Given the various approaches by the States, the lack of uniformity and
the emerging importance of privacy issues, the committee determined
that there was value in assessing whether a uniform approach might be
desirable and attainable notwithstanding that virtually every state
has acted in this area.

What Happens Next?

Within the next two months, the President of the Commission will
appoint members of the study committee. The committee will begin its
work and report its findings to the Scope and Program Committee of the
Commission.  If the study committee decides that uniformity in state
law is desirable in this area it may recommend that the Commission’s
Executive Committee authorize the study committee to being the process
of drafting a proposed uniform act that would eventually be provided
to the States for consideration and adoption.

It is anticipated that the study committee will seek the input of the
National Association of Attorneys General (“NAAG”) on this project.
One of the rationales put forth for the Commission to undertake this
project was the potential to work jointly with NAAG.  Support of state
attorneys general will be important to the overall success of this
project.  The study committee will solicit input from a broad array of
stakeholders over the next year.

Implications for the Privacy Professional?

The time period for study and then possible drafting of a uniform law
may take anywhere from one to three years due to the process followed
by the Commission. The study period usually takes a year prior to
determining whether to proceed to a drafting committee.  A proposed
uniform act is usually debated, revised and further considered for a
minimum of two years before it is finalized and sent to the States for
consideration.  At that point, the Commissioners of each state are
asked to seek introduction of the legislation in their state and to
advocate for its passage.

While it is too early to gauge the success of a uniform law on this
subject at state legislatures, it is fair to say that the prospects
for success will be significantly impacted by whether state attorneys
general are onboard with any proposed changes. Consumer protection is
a primary focus of every state attorney general and any change to
their authority without their support will impact the likelihood of
widespread adoption of a uniform approach to this topic.

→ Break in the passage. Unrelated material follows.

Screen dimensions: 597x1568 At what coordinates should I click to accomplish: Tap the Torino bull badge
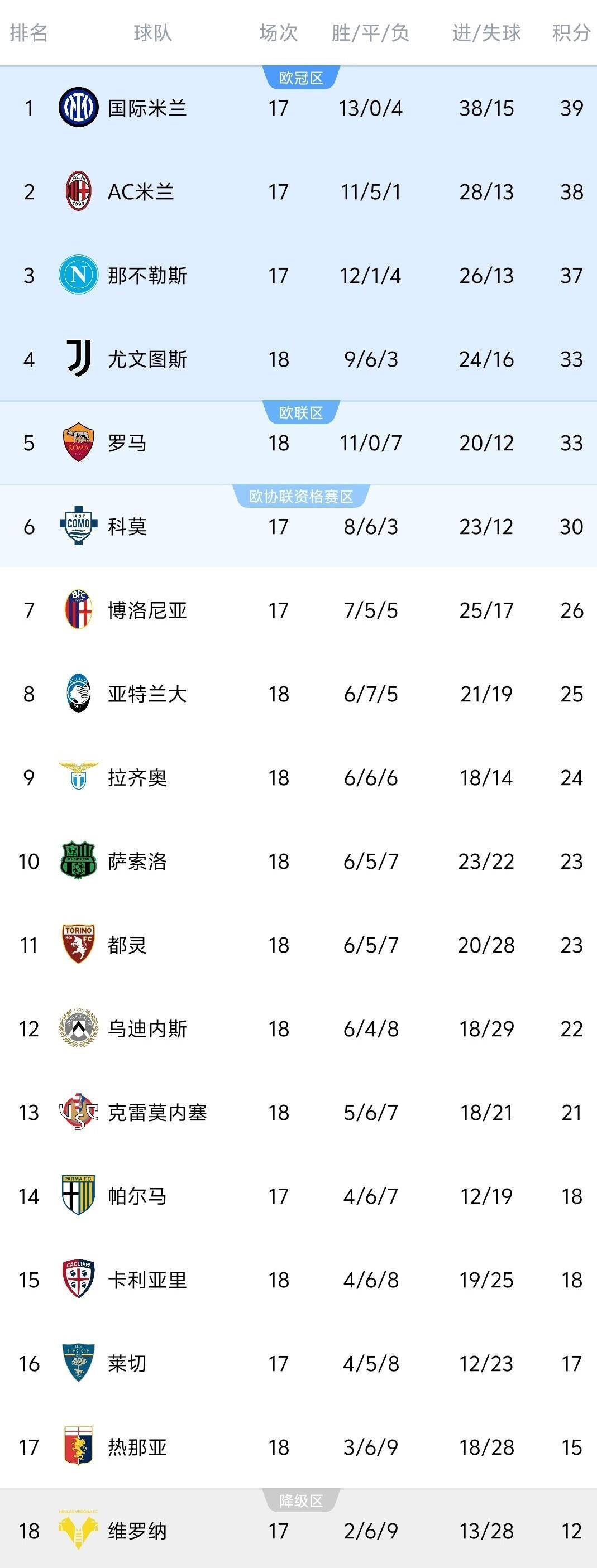[x=78, y=944]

Short term, this development does not impact a company’s response to a
data breach. Long term, if the effort is successful it has the
possibility to lower compliance costs when a breach occurs and
notification is required.  If there is any possibility of divining a
path to a uniform approach, the Commission appears to be the body that
has the track record to lead the States to that end.

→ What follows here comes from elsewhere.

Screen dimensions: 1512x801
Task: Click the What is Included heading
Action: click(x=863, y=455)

While it is too early to gauge the success of a uniform law on this
subject at state legislatures, it is fair to say that the prospects
for success will be significantly impacted by whether state attorneys
general are onboard with any proposed changes.  Consumer protection is
a primary focus of every state attorney general and any change to
their authority without their support will impact the likelihood of
widespread adoption of a uniform approach to this topic.